(Records from a collection)
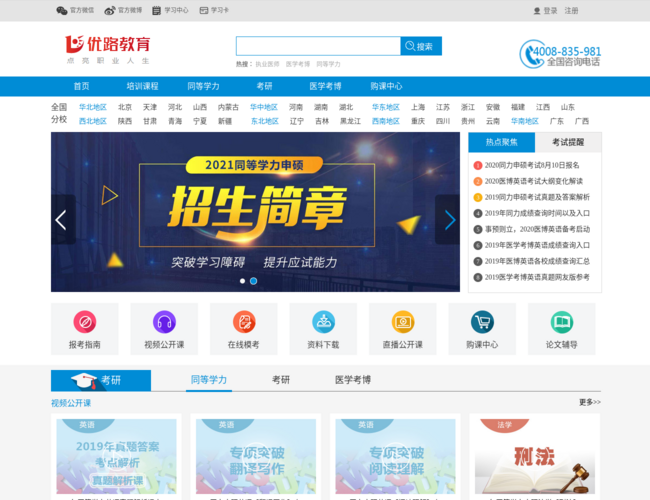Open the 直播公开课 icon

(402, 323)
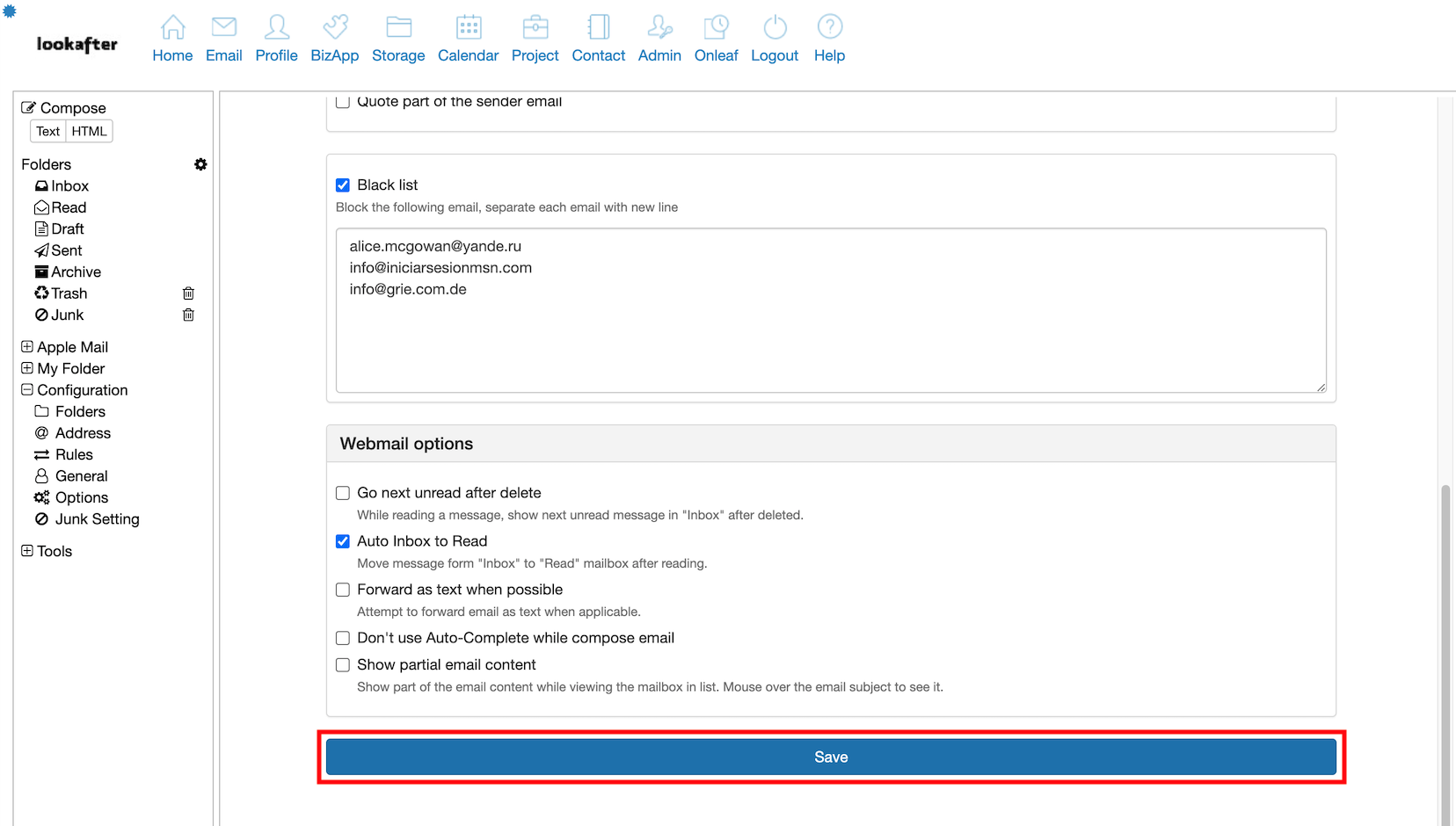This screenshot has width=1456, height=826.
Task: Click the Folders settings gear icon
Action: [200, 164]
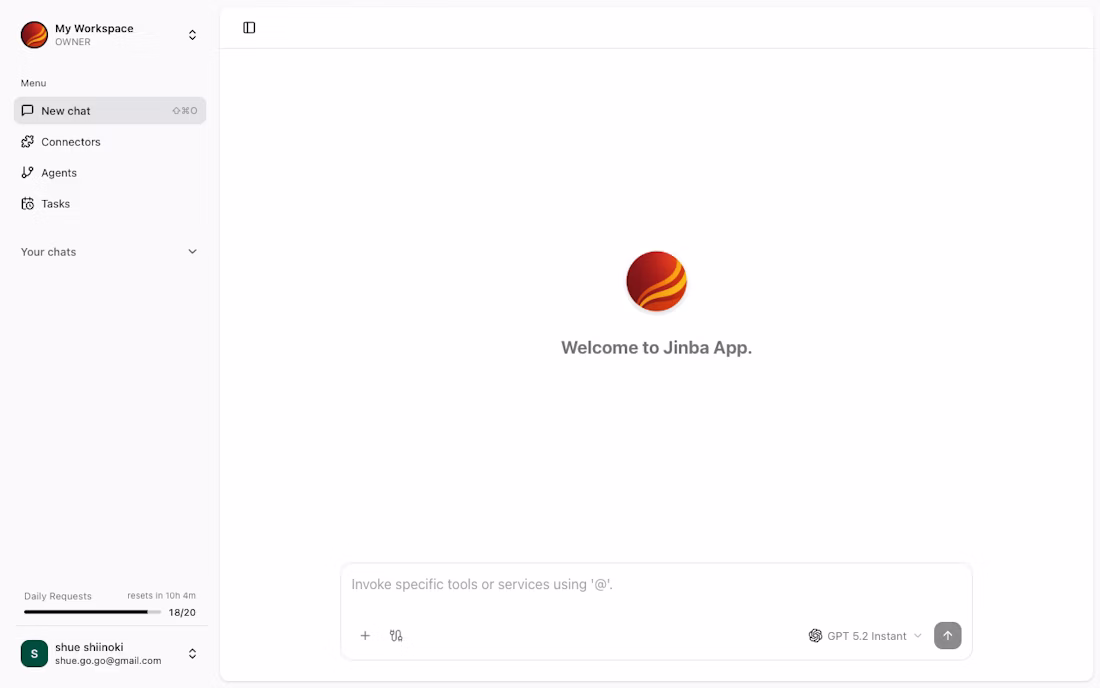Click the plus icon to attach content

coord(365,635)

==

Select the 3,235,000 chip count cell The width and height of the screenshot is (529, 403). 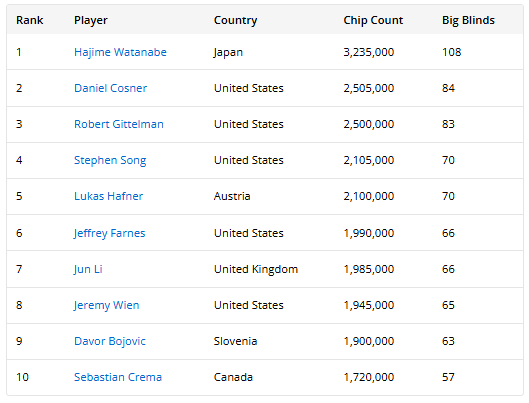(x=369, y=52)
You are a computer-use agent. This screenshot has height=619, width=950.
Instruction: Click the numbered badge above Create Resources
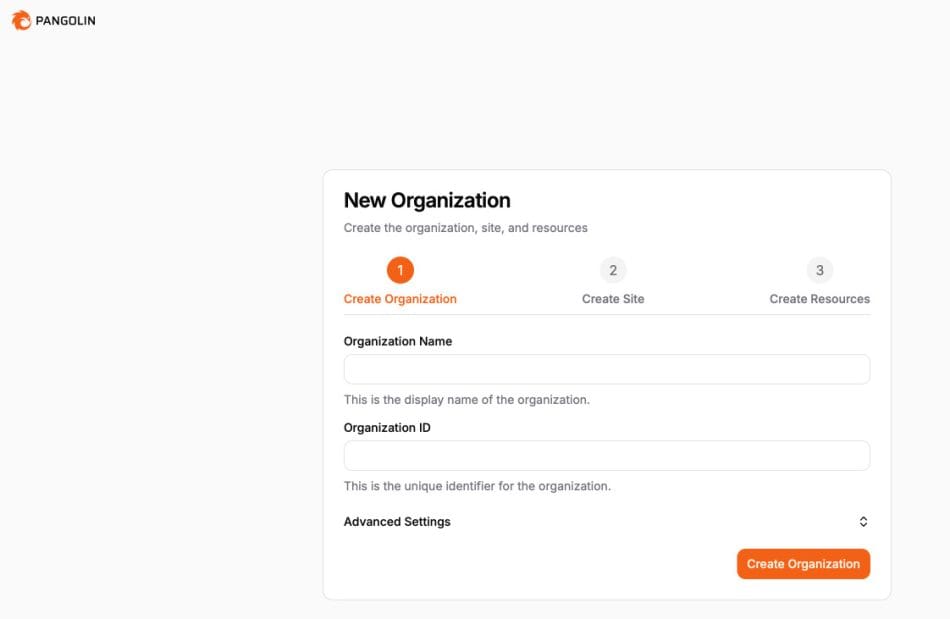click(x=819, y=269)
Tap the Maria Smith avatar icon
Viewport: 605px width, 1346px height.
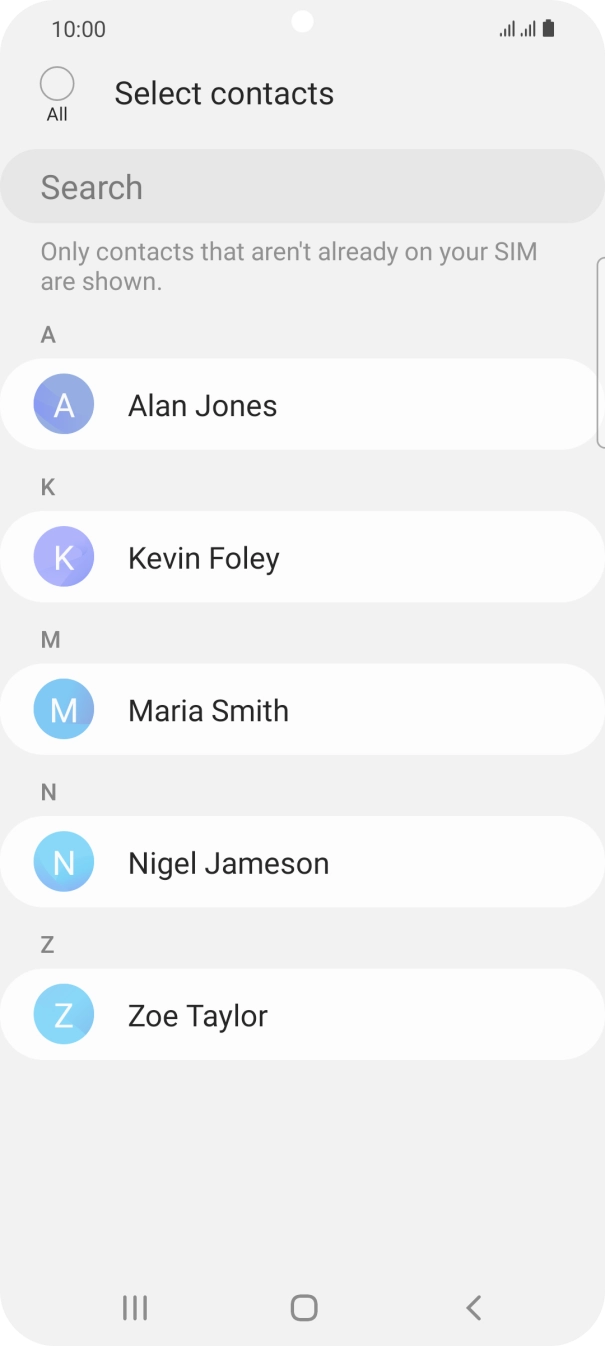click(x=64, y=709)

* * *

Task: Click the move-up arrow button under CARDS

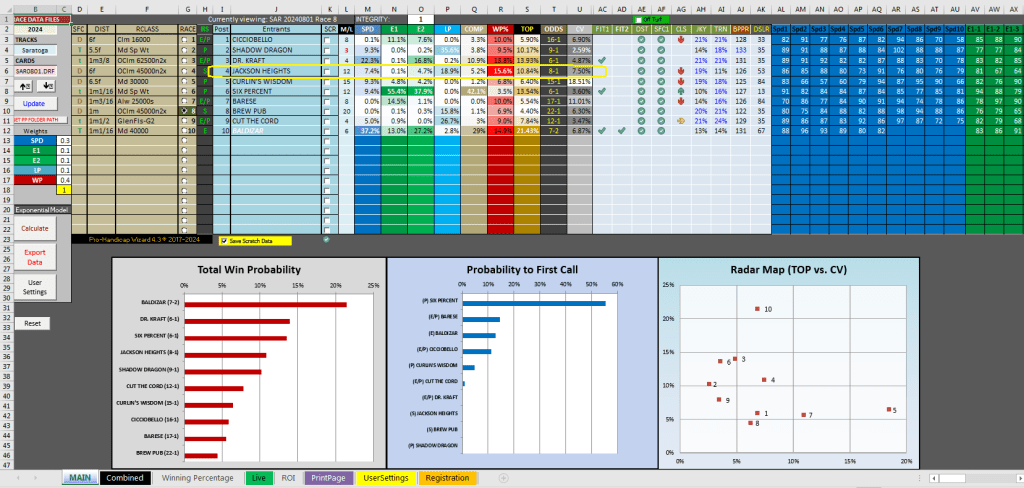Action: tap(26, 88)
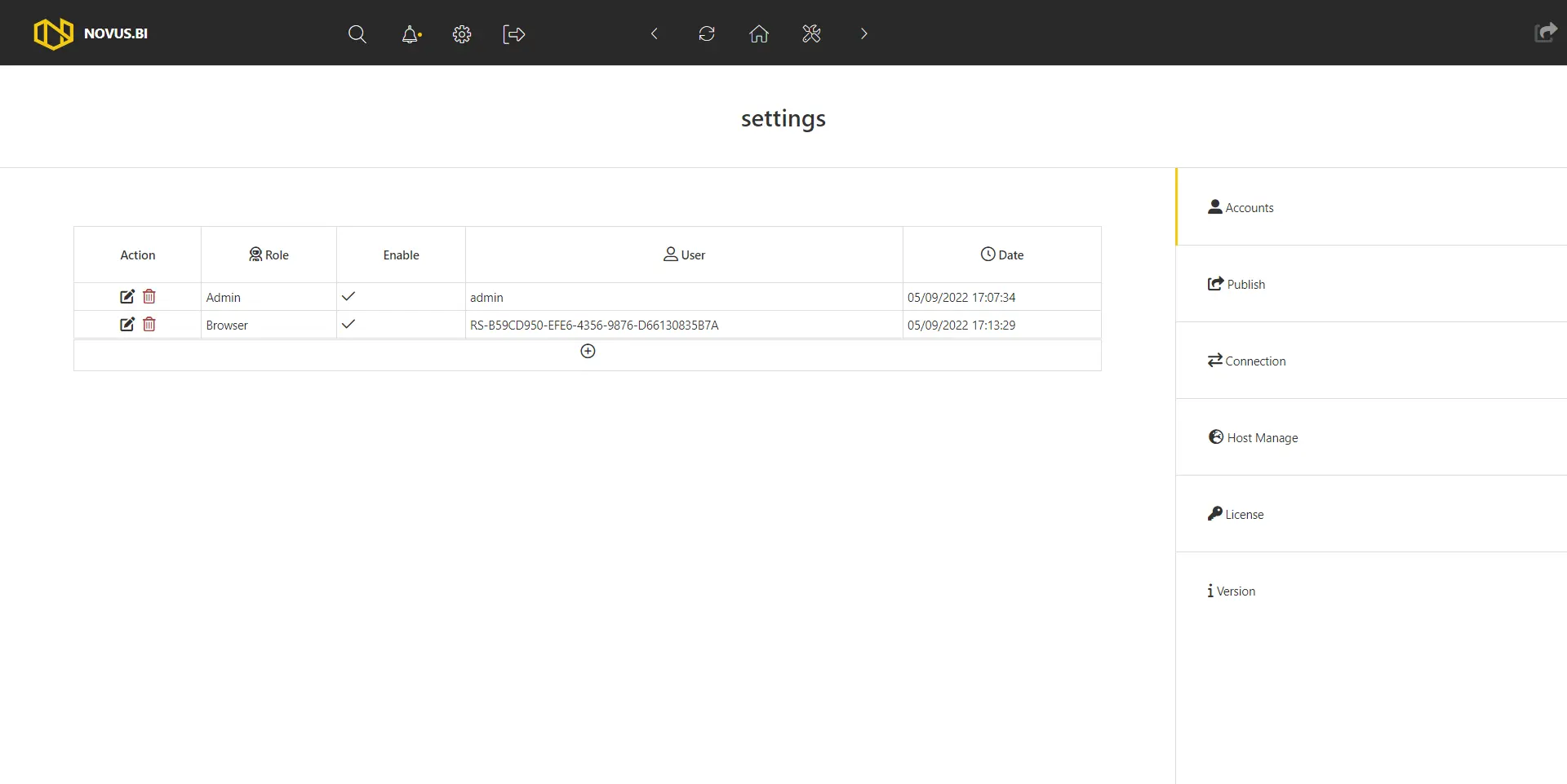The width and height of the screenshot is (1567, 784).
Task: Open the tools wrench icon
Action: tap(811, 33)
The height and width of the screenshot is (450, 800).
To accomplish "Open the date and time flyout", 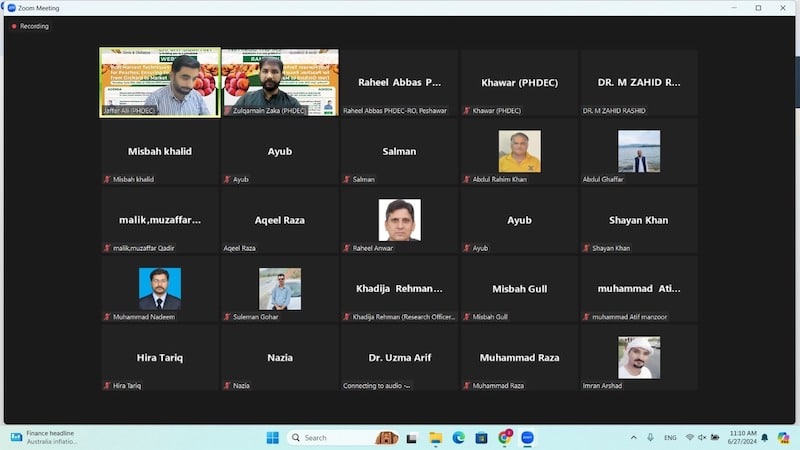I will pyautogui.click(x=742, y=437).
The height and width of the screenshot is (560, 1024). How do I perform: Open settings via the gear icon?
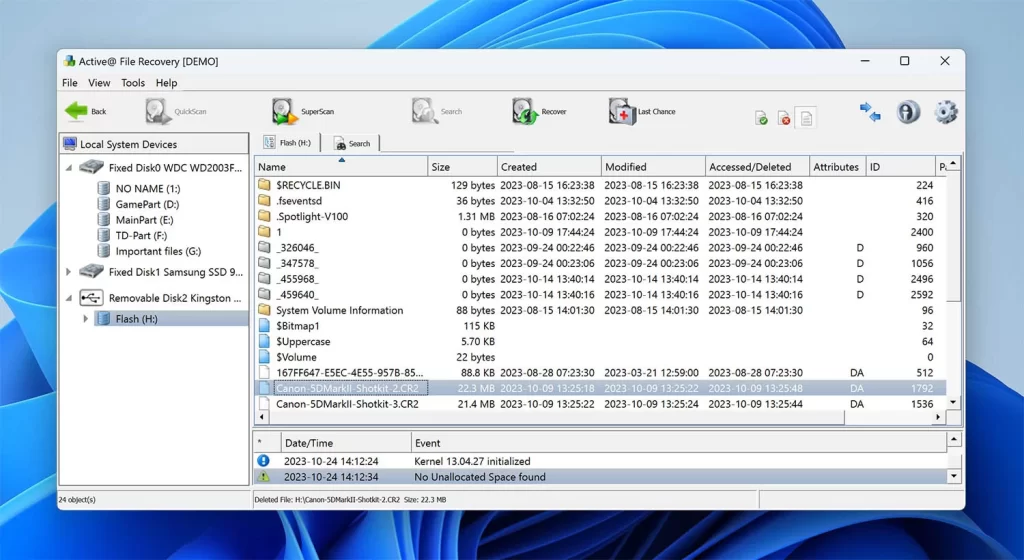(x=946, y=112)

-- Problem requirements --
Precisely those lines above that run from the line with "Task: Click the move-up" up to and including the line with "The height and width of the screenshot is (450, 800)." are to be set down, with the pictures omitted.

-- Response area --
Task: Click the move-up arrow button under CARDS

Action: tap(26, 88)
The width and height of the screenshot is (1567, 784).
Task: Open the tools wrench icon
Action: tap(811, 33)
The height and width of the screenshot is (450, 800).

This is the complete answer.